Suara Bayu terdengar diiringi dengan ketukan pintu beberapa kali namun Laura tetap mengacuhkannya. Ia tidak ingin mendengar kalimat apapun dari Bayu, karena ia takut. Takut jika bunga dalam hatinya yang tadi sudah layu—atau bahkan telah mati—kini tumbuh kembali.

"Ara, maafkan ibuku dan aku terutama, Sayang. Sampai saat ini pun Kaella masih belum bisa menghapus bayang-bayangmu. Aku bersumpah, Ara. Tolong bukakan pintu ini terlebih dahulu dan aku akan menjelaskan semuanya."

Laura memejamkan matanya dan menangis.

Rumai, pulanglah, nak. Tolong kuatkan mama untuk berdamai dan menutup pintu hati dengan papamu.

***

Aisyah mengusap pergelangan tangan Rumaisha lembut yang kini sedang dikelilingi oleh ustadzah Iyah dan teman-temannya.

"Rumaisha masih semangat untuk belajar, kan?" tanya dzah Iyah.
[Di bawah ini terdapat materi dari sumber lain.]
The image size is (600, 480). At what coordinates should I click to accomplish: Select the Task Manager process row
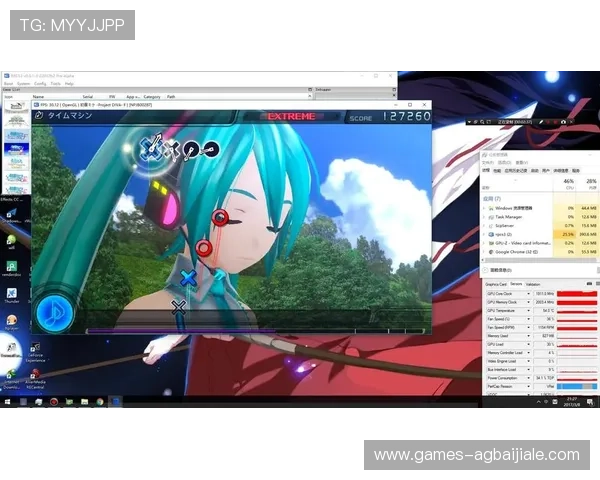tap(510, 216)
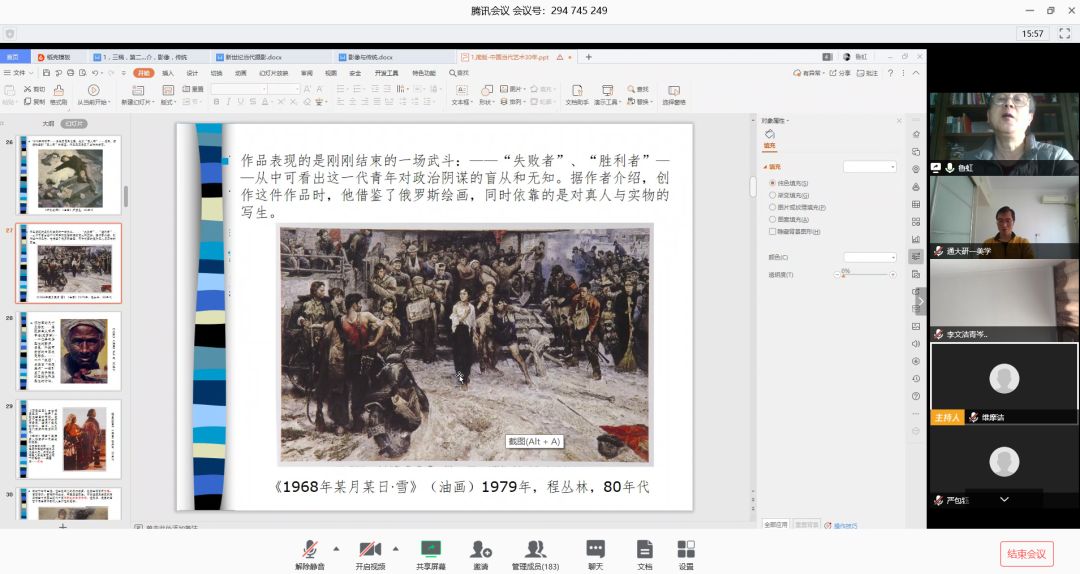This screenshot has width=1080, height=574.
Task: Open the 影像与传统.docx document tab
Action: click(370, 57)
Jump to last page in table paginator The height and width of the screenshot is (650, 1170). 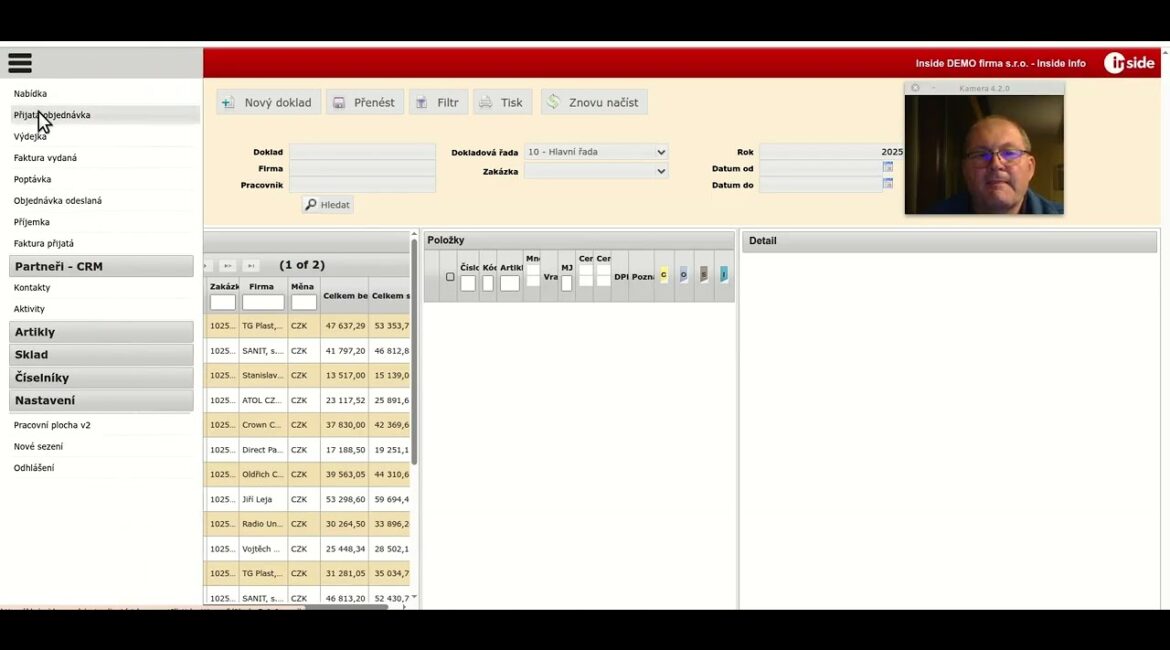(251, 266)
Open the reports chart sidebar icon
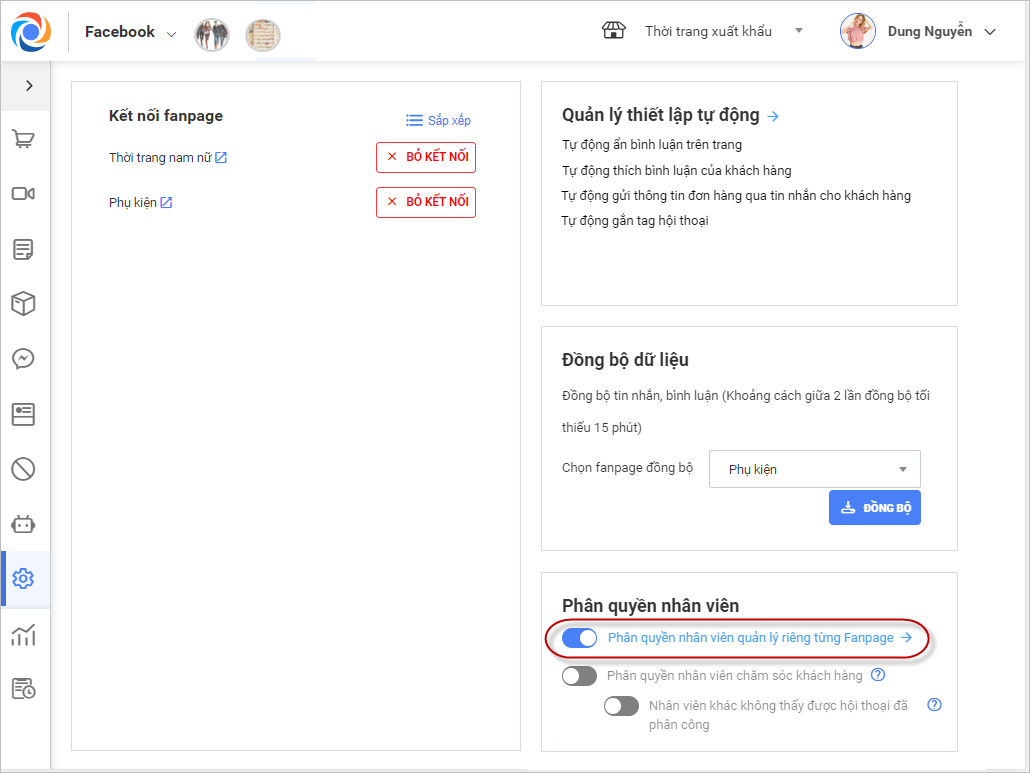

Kepalanya mengangguk pelan.

"Kalau begitu, ayo bangkit, Sayang. Allah tidak suka melihat hambaNya berputus asa seperti ini sedang Dia merupakan penolong segala masalah. Setelah Rumaisha sehat, sama-sama kita belajar kembali mengenalNya serta agama ini, ya."

"Mai ingin dibimbing juga oleh bang Wildan. Apakah boleh, ustadzah?"
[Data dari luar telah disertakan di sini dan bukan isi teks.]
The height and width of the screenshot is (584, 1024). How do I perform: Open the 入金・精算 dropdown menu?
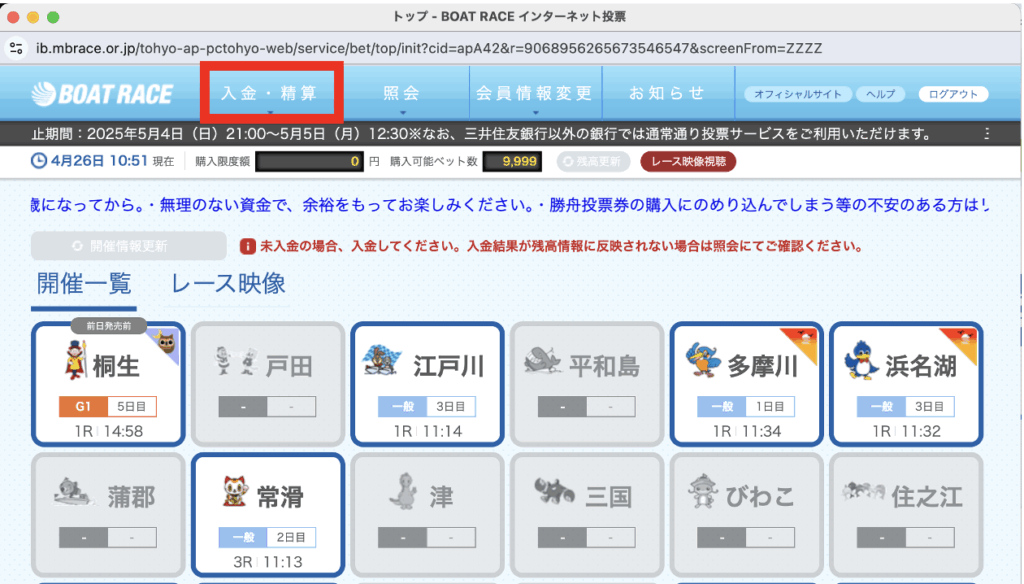pyautogui.click(x=269, y=93)
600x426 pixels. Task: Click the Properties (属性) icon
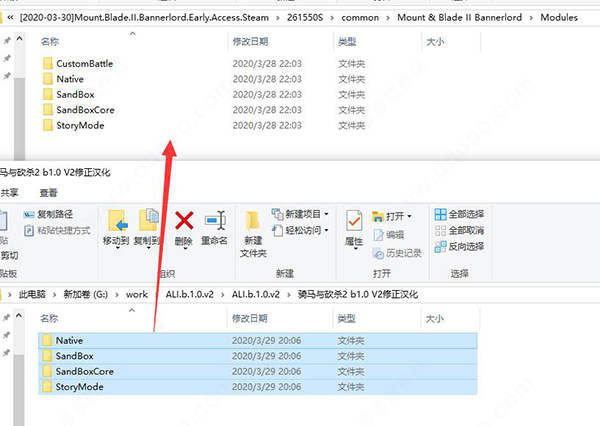point(354,225)
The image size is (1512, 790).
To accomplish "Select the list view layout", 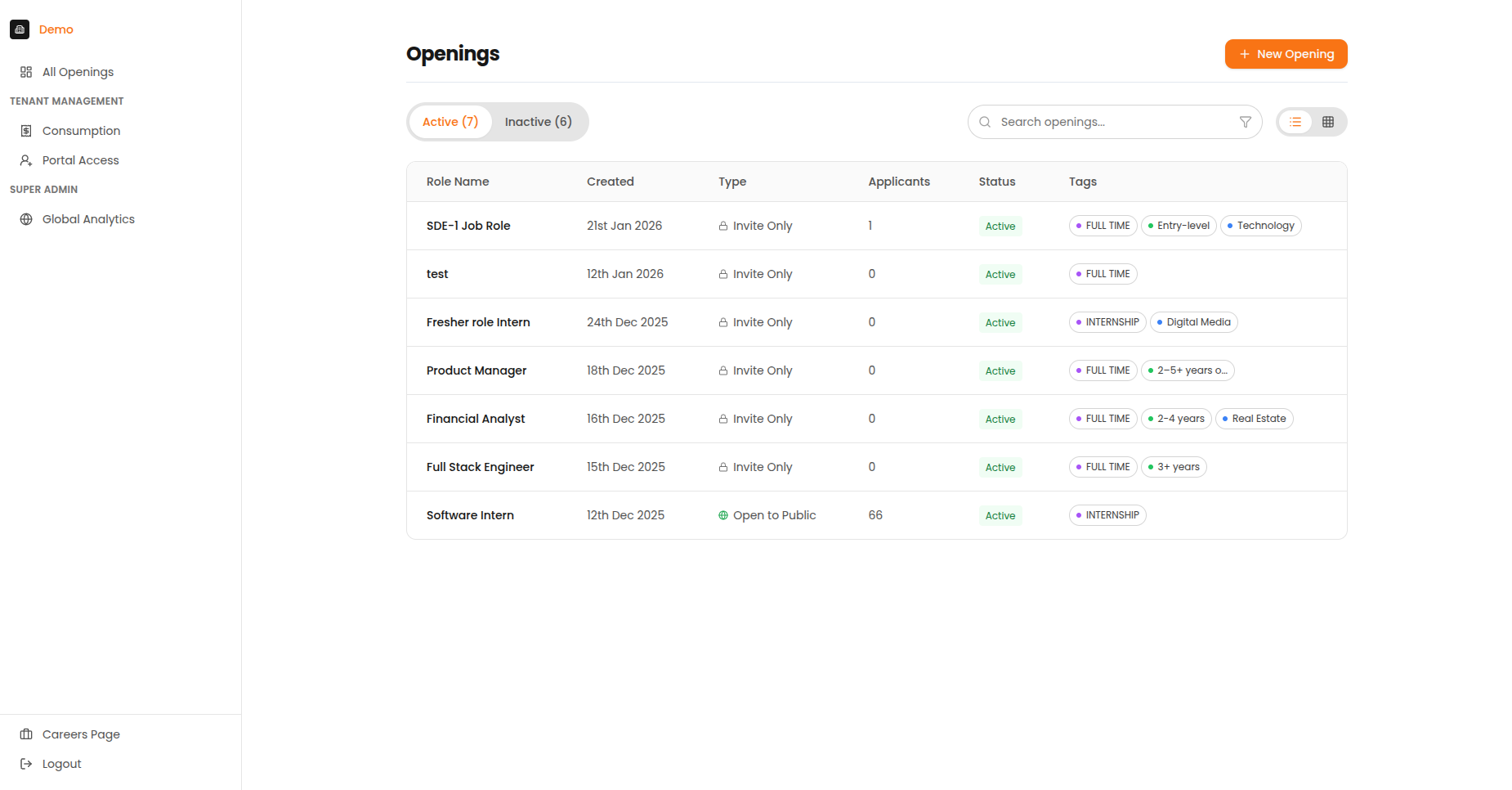I will point(1295,121).
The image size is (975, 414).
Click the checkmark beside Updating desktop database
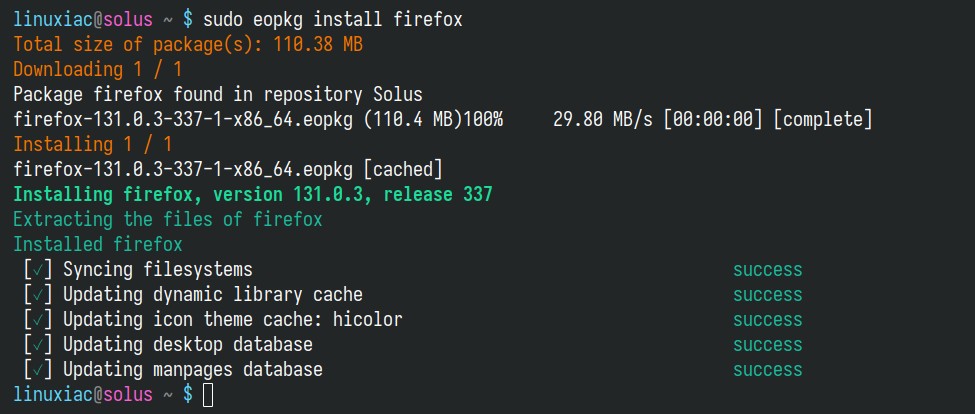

Dzah Iyah terdiam. Ia tidak mengenal Wildan, namun setelah diberi kode oleh Ai bahwa Wildan yang dimaksud adalah kakaknya, ustadzah Iyah tersenyum.

"Boleh, shalihah. Rumaisha boleh dibimbing oleh bang Wildan namun tetap ditemani oleh ustadzah, Ai, dan teman-teman barumu, ya. Seperti yang ustadzah katakan tadi, kita belajar bersama-sama."

Tok tok tok

Pembicaraan terhenti ketika pintu diketuk beberapa kali.

"Assalamu'alaikum, Ai. Abang masuk, ya?"

"Wa'alaikumsalam. Eh, tunggu-tunggu jangan dulu, bang."

Ai memberi waktu sebentar untuk teman-temannya memakai kembali kerudung serta cadar mereka. Ustadzah Iyah pun juga turut memakaikan dengan perlahan pashmina untuk menutupi rambut legam Rumaisha.

"Sudah, bang."

Pintu terbuka tidak lama setelah perkataan Aisyah yang mempersilakan masuk abangnya. Ustadzah Iyah serta teman-temannya menyapa Azzam lebih dulu sebelum sedikit menyingkir untuk memberi ruang bagi abang dan adik tersebut serta Rumaisha berbicara.

Azzam tampak menarik nafas dalam sebelum akhirnya suaranya yang lembut memecah keheningan. "Bismillahirrahmanirrahim. Apakah Mai mau menikah dengan abang?"